Di fronte a questo quadro ci sarebbe una sola cosa da fare.
Chiedere, semplicemente, che le regole vengano rispettate e che il suddetto senatore tolga il disturbo.
Cercare altro (accordi, commutazioni di pena, rinvii e inciuci vari) vuol dire, altrettanto semplicemente, aiutare, appoggiare, coprire un pregiudicato. E fare in modo che non paghi per il reato che ha commesso.
Invece sta scattando la trappola.
Gli amici del senatore in questione stanno puntando il dito contro chi vorrebbe applicare la legge.
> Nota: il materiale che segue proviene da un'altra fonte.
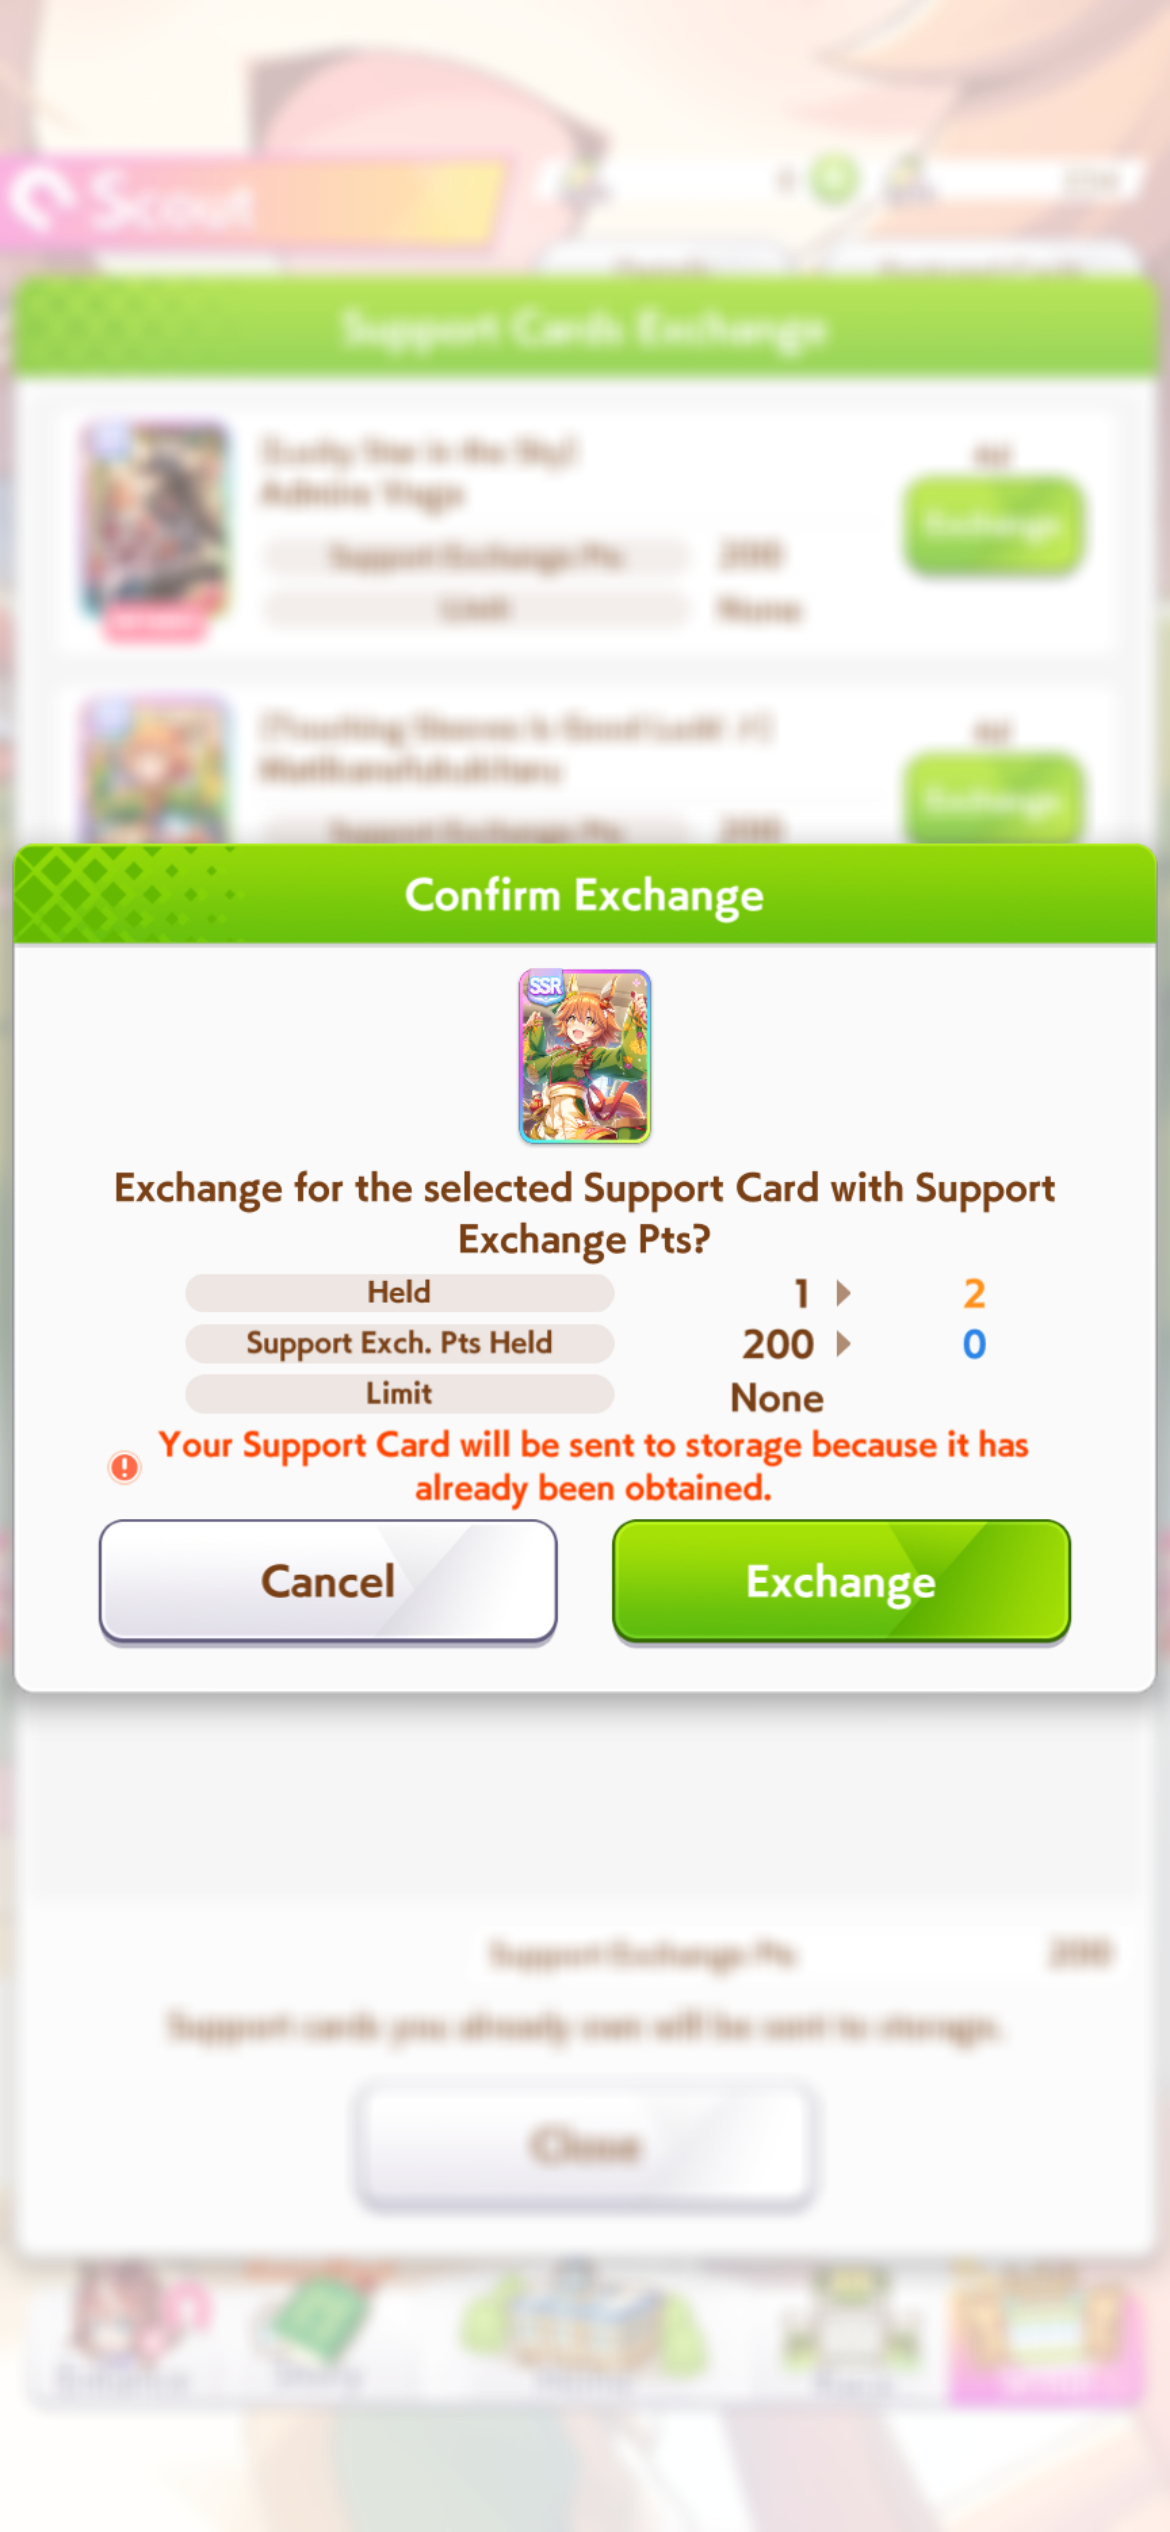Tap the first blurred Exchange button in list
Viewport: 1170px width, 2532px height.
pos(994,525)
E chi vorrebbe applicare la legge ha difficoltà a restare unito, a dire con grande forza e perché tutti capiscano:
“Qualunque cosa succeda, dallo scioglimento del Parlamento all’avvitamento del nostro paese nella crisi, sarà colpa e solo colpa di chi vuole proteggere un pregiudicato”.
Se si discute, se ci si divide, se si cercano compromessi si va dove vogliono gli amici del pregiudicato.
“Ecco”, potranno dire gli amici del senatore condannato a 4 anni di reclusione, “vedete? Giudici e leggi non c’entrano, è solo una questione politica, i nostri nemici si dividono, la legge non è chiara, è una persecuzione contro il nostro capo”.
E raccogliere ancora voti in nome e per conto di chi ha frodato il fisco.
Che ha cioè frodato tutti noi, uno per uno, nessuno escluso.